HasNat@CHiPSAL 2026: Multimodal Hate Speech Detection in Low-Resource Nepali Memes Using Aligned Vision–Language Models
Proceedings of the Second workshop on Challenges in Processing South Asian Languages (CHiPSAL2026)
Abstract
Memes are widely used for communication on social media but are increasingly exploited to spread hate and harmful stereotypes. Detecting hate speech in memes is particularly challenging because meaning is conveyed jointly through images and embedded text, and the problem becomes more complex in low-resource languages such as Nepali. In this work, we participate in Subtask A of the CHiPSAL 2026 Shared Task, focusing on hate speech detection in Nepali-only memes.
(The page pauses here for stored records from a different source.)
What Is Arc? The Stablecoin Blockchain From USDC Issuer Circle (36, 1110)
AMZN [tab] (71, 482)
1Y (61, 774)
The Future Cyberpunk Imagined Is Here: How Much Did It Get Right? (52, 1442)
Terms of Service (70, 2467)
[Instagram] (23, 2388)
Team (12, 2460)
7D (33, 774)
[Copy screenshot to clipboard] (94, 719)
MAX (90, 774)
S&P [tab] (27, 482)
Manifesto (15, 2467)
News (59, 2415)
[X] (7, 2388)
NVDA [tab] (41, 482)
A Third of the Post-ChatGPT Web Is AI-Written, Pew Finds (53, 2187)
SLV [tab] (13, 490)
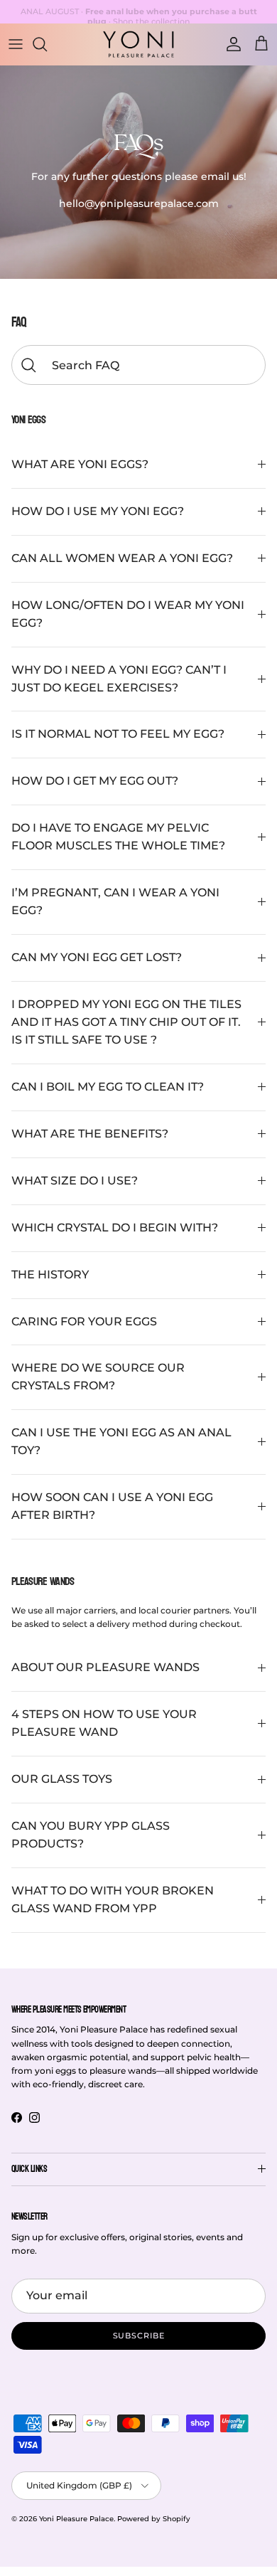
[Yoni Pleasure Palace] (138, 44)
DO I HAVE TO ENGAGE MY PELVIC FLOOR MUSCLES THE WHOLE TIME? (118, 836)
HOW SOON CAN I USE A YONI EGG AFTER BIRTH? (112, 1506)
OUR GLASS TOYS (61, 1779)
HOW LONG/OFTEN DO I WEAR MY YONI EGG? (127, 614)
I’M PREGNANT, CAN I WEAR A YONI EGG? (115, 901)
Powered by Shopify (153, 2518)
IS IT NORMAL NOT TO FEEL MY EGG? (117, 734)
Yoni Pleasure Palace (76, 2518)
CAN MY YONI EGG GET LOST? (96, 957)
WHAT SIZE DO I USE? (74, 1180)
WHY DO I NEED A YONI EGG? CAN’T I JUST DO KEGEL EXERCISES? (119, 678)
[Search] (47, 44)
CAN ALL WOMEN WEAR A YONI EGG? (122, 558)
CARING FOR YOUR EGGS (84, 1321)
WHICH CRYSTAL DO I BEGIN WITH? (114, 1227)
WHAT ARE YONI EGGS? (79, 464)
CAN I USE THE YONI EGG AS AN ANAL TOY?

We benchmark three multimodal vision language backbones, ViT-B-32 (OpenCLIP), AltCLIP, and BLIP2+mT5, under controlled preprocessing and augmentation settings. Our best-performing system uses AltCLIP to extract aligned text and image representations, followed by a late-fusion classifier trained with stratified 5-fold cross-validation to address class imbalance. The proposed model achieves a macro F1-score of 0.66 on the validation set. Experimental results highlight the effectiveness of aligned vision language representations and demonstrate that preprocessing and augmentation strategies have model-dependent effects in low-resource multimodal hate speech detection.